Search the web and you can find countless number of promises on all the wonderful things that will come your way once you have decluttered your life and sworn allegiance to minimalism. But what if some of those promises were true?
When I was young I had two very conflicting views of what I wanted my adult life to look like. The picture went like this.
I wanted a small cozy cabin along the water. I would wake and walk my kayak out to the water where I will paddle away from civilization each morning. Returning I woul pick fresh berries for breakfast along the coastline and then…
This is where the dream became disjointed. That nice little cabin and the kayak on the water, while I wanted these things, I wanted them because they would help ground me when I left after breakfast for that corporate job I had to have to prove to the world I wasn’t lazy and worthless.
The dream had a few other conflicting threads.
Driving home from work I would remove the top of my Jeep and let the wind blow the stress of my job away from me. My evenings would be spent curled up in a hammock strung between two trees while I read a book from my library.

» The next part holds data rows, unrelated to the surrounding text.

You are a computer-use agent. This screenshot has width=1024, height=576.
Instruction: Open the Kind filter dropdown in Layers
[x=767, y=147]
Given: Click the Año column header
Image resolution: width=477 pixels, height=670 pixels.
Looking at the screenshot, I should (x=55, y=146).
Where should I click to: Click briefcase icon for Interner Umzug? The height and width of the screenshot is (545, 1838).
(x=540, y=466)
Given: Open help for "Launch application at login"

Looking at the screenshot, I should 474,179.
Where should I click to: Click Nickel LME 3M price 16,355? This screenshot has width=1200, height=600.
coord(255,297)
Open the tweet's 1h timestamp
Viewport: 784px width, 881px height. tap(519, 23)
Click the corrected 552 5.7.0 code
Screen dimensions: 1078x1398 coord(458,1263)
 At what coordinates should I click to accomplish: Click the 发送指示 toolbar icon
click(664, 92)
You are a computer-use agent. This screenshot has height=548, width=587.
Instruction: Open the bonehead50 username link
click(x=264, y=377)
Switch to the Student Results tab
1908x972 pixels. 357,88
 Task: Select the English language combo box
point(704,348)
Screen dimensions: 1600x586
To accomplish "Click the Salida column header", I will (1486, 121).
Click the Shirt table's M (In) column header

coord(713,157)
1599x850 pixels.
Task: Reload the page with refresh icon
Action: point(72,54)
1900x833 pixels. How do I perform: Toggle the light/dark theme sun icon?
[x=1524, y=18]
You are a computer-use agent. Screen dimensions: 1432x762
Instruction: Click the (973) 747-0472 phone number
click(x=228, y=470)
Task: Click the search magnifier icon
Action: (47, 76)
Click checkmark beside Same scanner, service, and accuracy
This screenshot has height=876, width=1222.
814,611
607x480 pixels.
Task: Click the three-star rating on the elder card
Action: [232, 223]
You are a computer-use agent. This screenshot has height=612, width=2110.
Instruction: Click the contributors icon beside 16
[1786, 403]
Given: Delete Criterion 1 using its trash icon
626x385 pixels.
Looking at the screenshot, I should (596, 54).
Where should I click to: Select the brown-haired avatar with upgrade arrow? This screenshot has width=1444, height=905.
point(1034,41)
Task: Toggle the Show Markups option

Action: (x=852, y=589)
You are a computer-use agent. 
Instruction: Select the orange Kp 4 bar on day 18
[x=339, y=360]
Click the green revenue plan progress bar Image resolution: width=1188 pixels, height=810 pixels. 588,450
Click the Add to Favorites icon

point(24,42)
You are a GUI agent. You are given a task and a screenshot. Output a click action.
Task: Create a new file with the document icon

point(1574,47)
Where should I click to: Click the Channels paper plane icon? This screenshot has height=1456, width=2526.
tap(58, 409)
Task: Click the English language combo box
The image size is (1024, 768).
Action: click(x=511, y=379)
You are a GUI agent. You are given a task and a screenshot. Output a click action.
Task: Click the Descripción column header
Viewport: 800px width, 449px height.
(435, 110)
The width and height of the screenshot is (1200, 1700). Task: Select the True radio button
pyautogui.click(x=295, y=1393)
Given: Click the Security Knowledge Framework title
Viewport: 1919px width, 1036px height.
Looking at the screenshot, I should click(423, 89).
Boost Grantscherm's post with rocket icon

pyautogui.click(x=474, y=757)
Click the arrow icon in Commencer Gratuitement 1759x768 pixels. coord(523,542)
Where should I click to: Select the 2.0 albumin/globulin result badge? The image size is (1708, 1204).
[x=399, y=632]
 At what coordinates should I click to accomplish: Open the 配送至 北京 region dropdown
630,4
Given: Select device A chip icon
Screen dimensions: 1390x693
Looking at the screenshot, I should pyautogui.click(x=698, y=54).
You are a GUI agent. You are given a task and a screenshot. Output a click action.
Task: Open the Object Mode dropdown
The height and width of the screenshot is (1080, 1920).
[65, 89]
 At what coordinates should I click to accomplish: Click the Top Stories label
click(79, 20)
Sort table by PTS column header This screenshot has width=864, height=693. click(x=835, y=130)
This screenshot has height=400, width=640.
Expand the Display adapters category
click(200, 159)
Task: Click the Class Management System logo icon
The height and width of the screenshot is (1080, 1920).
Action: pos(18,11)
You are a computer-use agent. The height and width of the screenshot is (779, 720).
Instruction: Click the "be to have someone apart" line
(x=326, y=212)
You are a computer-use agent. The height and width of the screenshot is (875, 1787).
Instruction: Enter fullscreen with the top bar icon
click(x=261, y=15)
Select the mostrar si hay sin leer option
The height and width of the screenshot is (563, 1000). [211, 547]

The Jeep was easy to understand. Jeep, American-made, was the symbol of wild, unrestrained freedom so it fit with the dream illusion of escaping the rat race after work hours. Now the library. I have always been a reader and loved to have my books around me. At one point I saw a television show or movie that had this room filled with books from floor to ceiling, over the door and window frames. Books were my best friend at the time and I swore one day I would have a room filled with books, my own personal library.
I had this dream of Little House on the Prairie meets Wall Street broker. A small cabin with a hammock and kayak wouldn’t cost a lot of money if I didn’t deck it out with fancy furnishings but a Jeep and personal library would be a bigger investment.
Flash forward a couple of decades and life didn’t exactly turn out the way I’d planned it. I’d left the corporate world to take care of family. The savings didn’t last forever. The cabin on the lake didn’t happen and I never bought the Jeep, although I bought a few other cars I loved along the way.
I held on to one aspect of that dream, the library. I wanted to own every book that caught my eyes. Soon I was drowning in books. I never got around to building an actual library so books were in every room on shelves, tables, in the closet and even piled on the floor in corners.
Then one afternoon as I was dusting which included each and every book and the area around it I looked out the window of my home. It was a beautiful day and I wanted to be outside not stuck inside dusting. A light bulb went off and while I didn’t go outside that afternoon I did box up a lot of books.
When I was finished I had less that twenty books I wanted to keep. I called friends and family and offered free books and let each know the bookshelves were for sale.
But I didn’t stop there. I cleaned every inch of my home packing up and selling or donating every item I didn’t need.
I had no idea where this purge was leading me, I wasn’t even sure what I wanted any more.
That purge freed up the time I needed to clear my head and purposely think about what I wanted my life to look like. I realized I didn’t care what others thought of me and with that realization I let go of more. I let go of the conflicting parts of the dream.
- I didn’t need a corporate job to prove I was good enough and I never really wanted it in the first place.
- I didn’t need to own every interesting book written as a physical sign to others that I had enough to buy anything I wanted.
- I didn’t need to own a Jeep to feel free.
I’d always been free. I’d always been good enough and I didn’t need to prove that to anyone.
This realization led me to the Minimalist Farmhouse. I’m not close enough to a lake to carry a kayak, lake properties are quite pricey, but I know where small streams are within walking distance when I feel the need to be close to water. I didn’t break down and buy a Jeep, as a matter of fact I gave up car ownership.
What I do have is a quiet little farmhouse where I can sit out on the deck and enjoy the sunsets. In the summer months the berries are growing just a few steps from my back door and I’m planning where to hang that hammock.
I found my dream by quieting the distractions that were around me through minimalism. You can too.